YOUR INSTRUCTIONS> Go through the listing below and retype exactly the lines starting at the one with "Viewport: 819px width, 412px height." and ending at the one with "Given: Click NEW", skipping pictures.

(DATASET CONTENT begins)

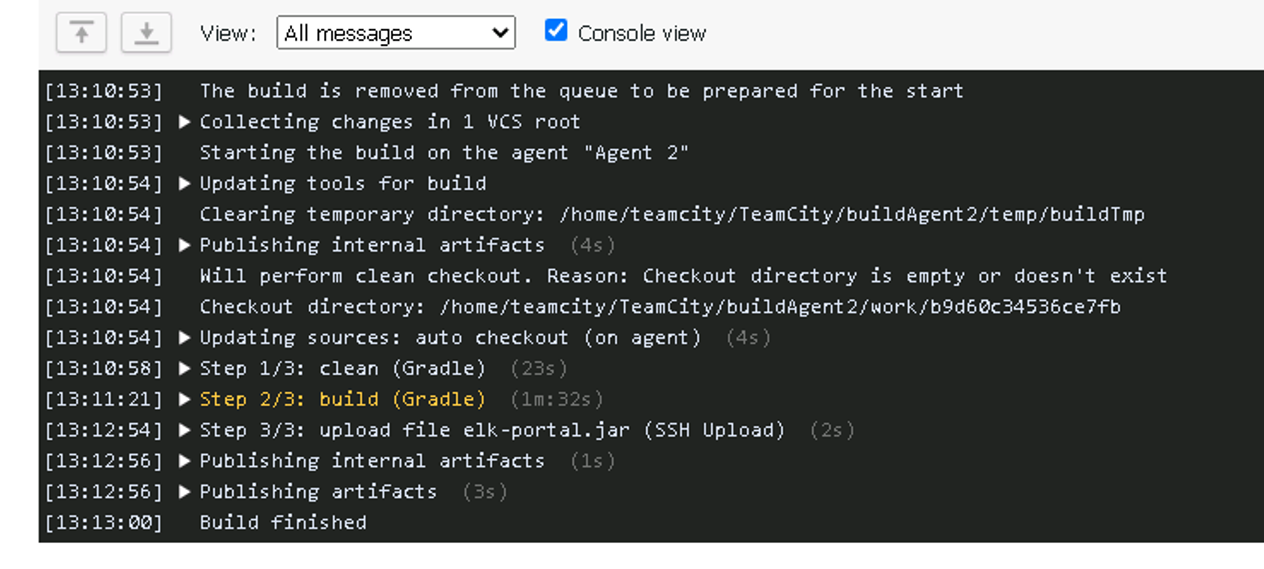Click Starting the build on agent line
The width and height of the screenshot is (1264, 569).
444,153
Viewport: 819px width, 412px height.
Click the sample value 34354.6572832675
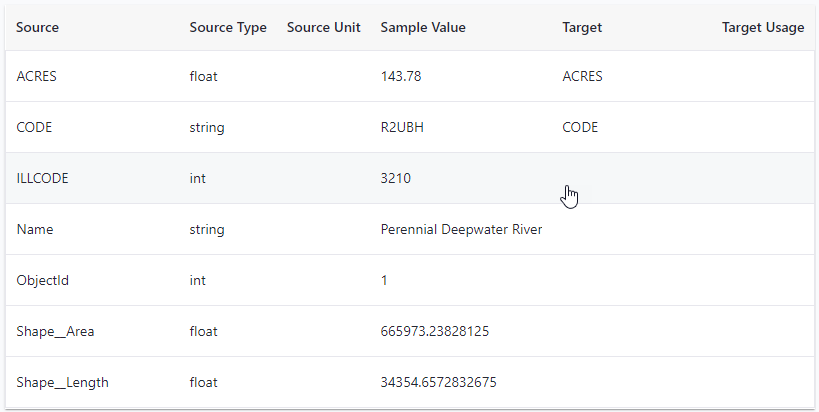(x=439, y=383)
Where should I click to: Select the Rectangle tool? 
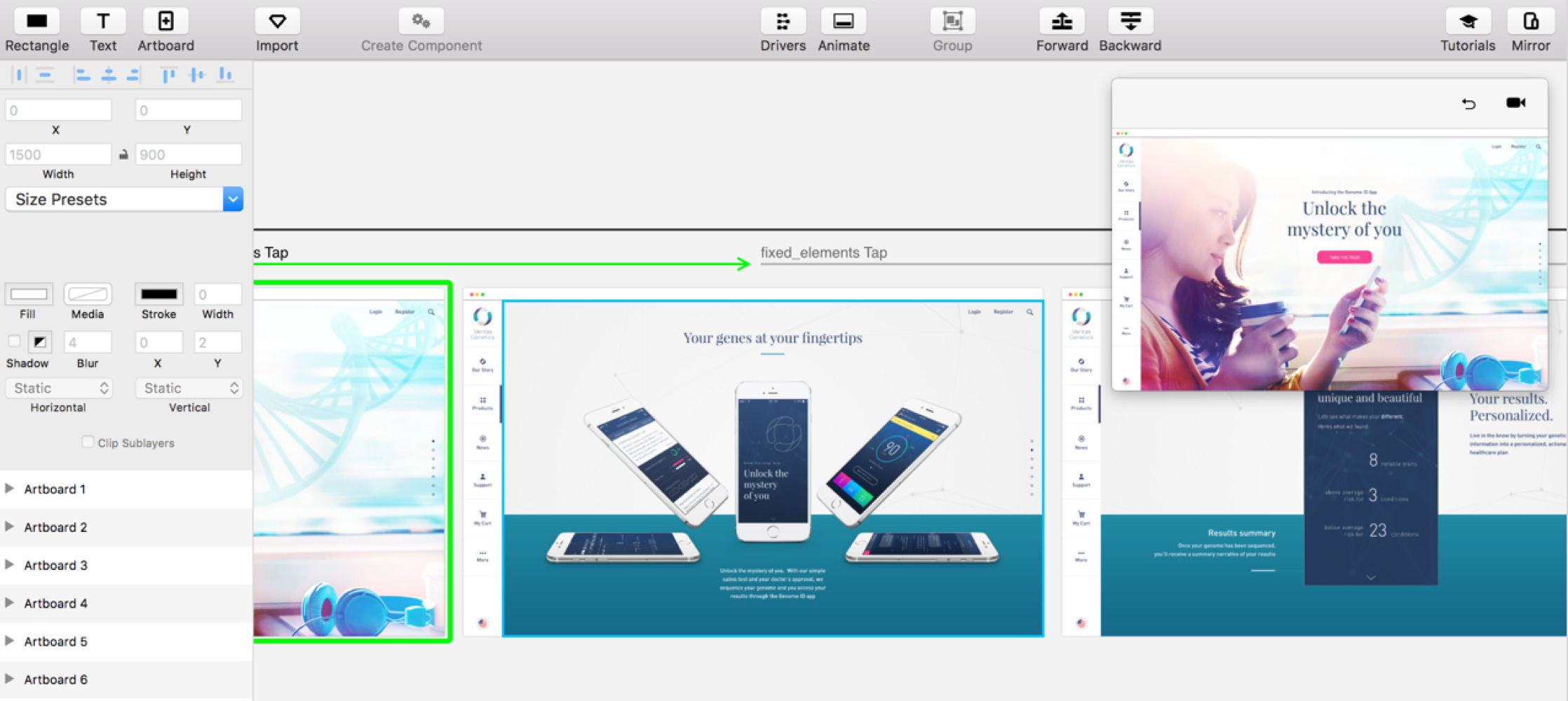(36, 22)

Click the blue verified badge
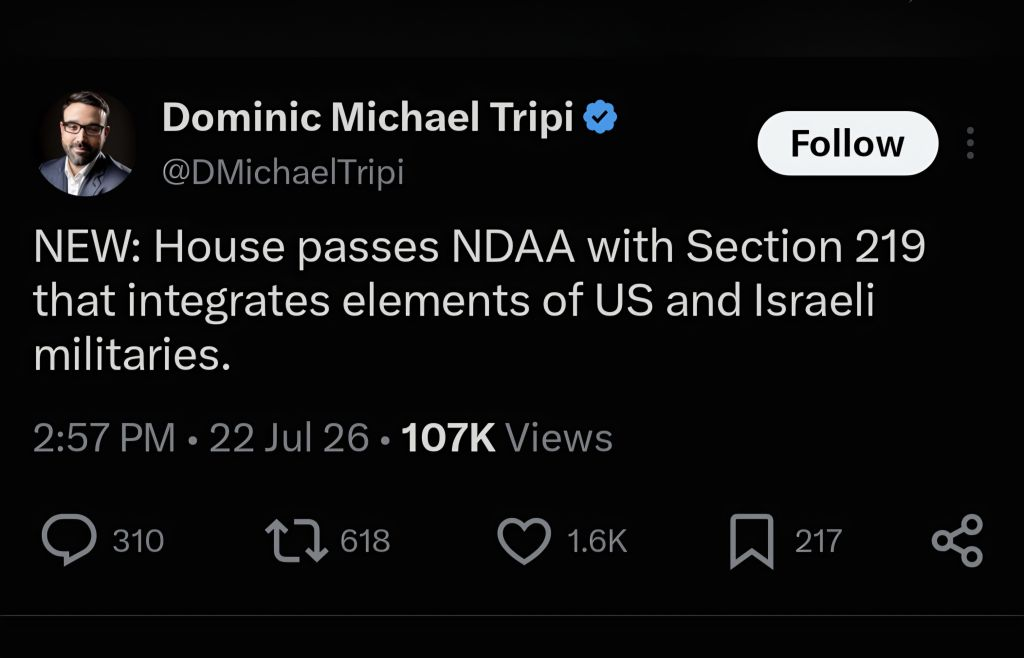600,118
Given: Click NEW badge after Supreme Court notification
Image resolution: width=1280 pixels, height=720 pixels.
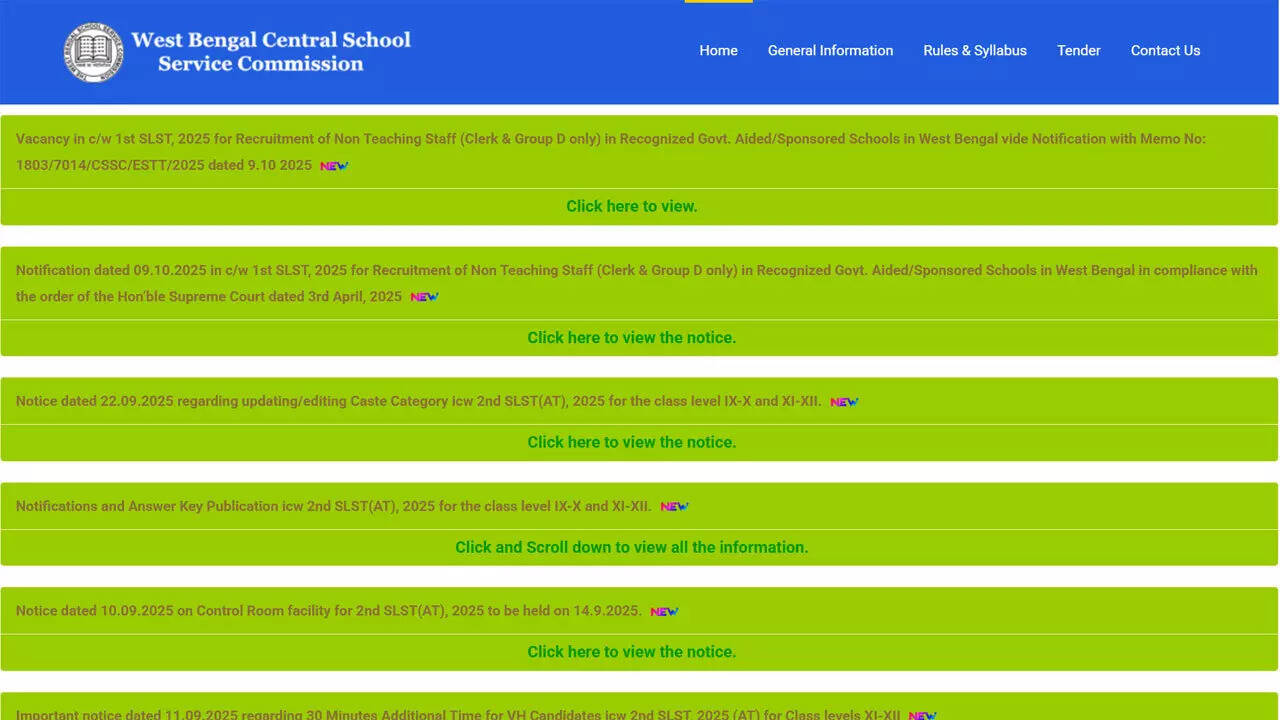Looking at the screenshot, I should click(424, 297).
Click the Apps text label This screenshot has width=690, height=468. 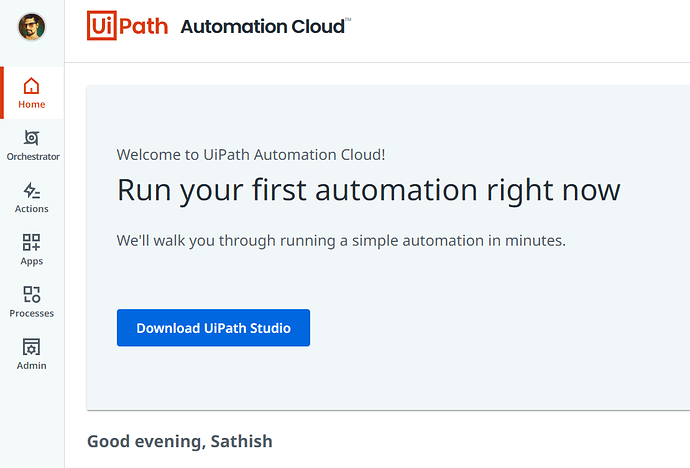[32, 261]
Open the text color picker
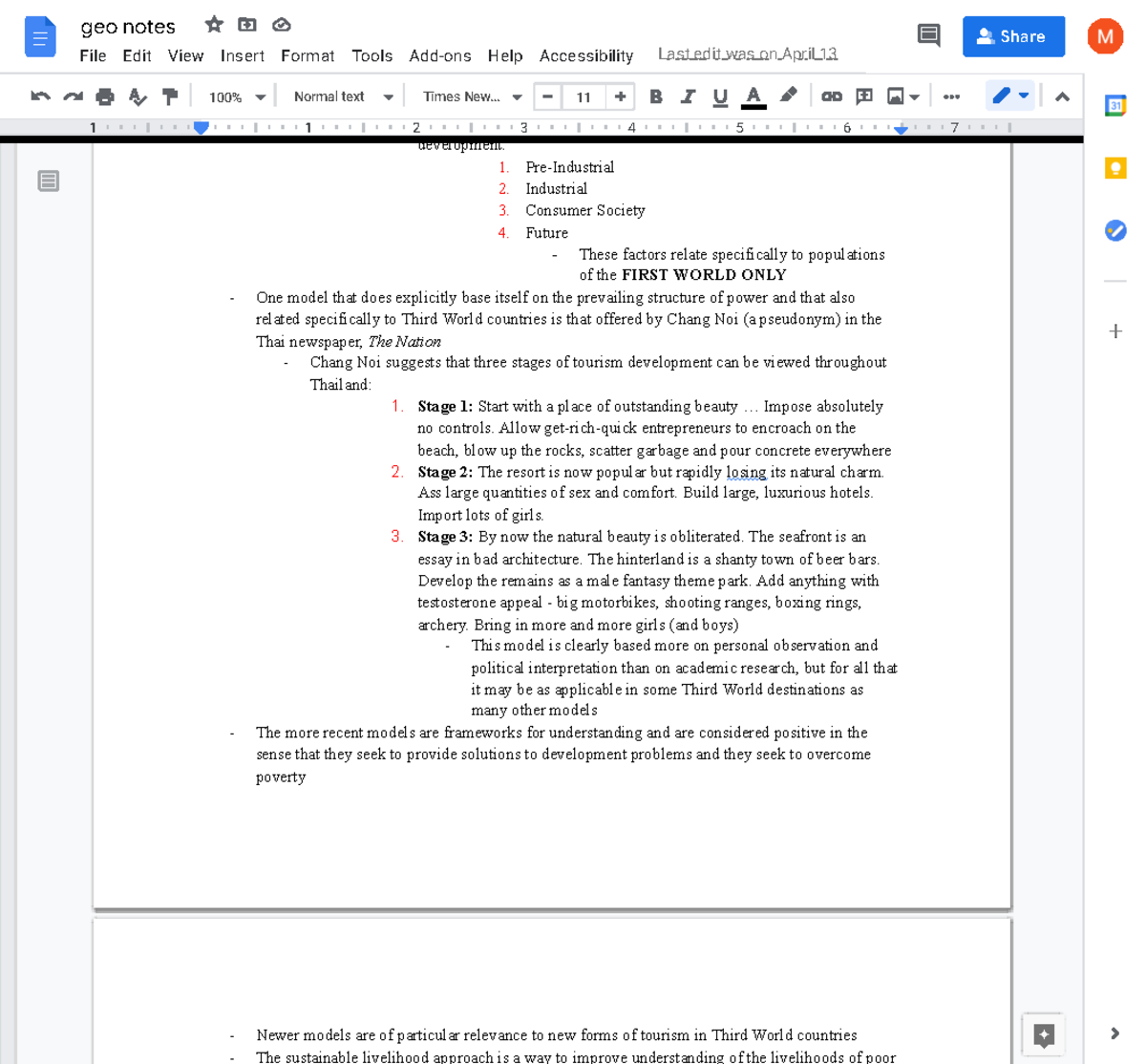Viewport: 1146px width, 1064px height. [x=753, y=96]
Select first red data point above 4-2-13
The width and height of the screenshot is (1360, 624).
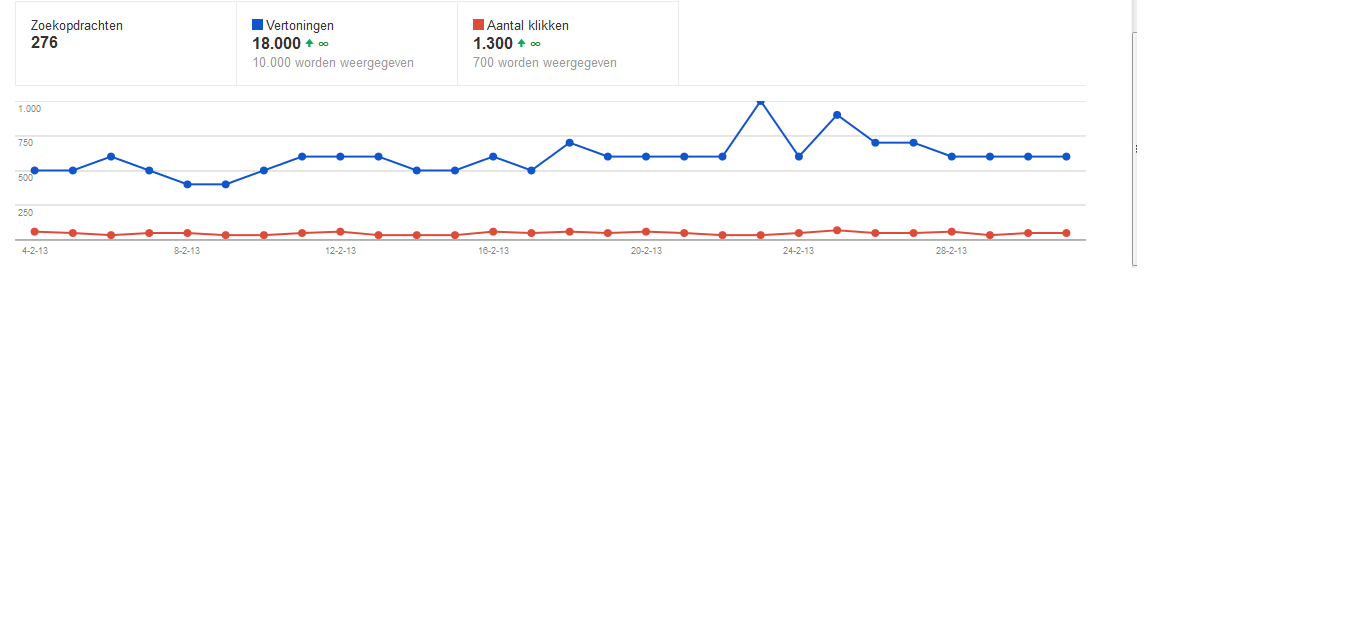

(DATASET CONTENT ends)

REPLY TO THE TASK>
Viewport: 819px width, 412px height.
Click the sample value 34354.6572832675
(x=439, y=383)
Where should I click to: Select the Rectangle tool? 
(36, 22)

Click the blue verified badge
600,118
Given: Click NEW badge after Supreme Court notification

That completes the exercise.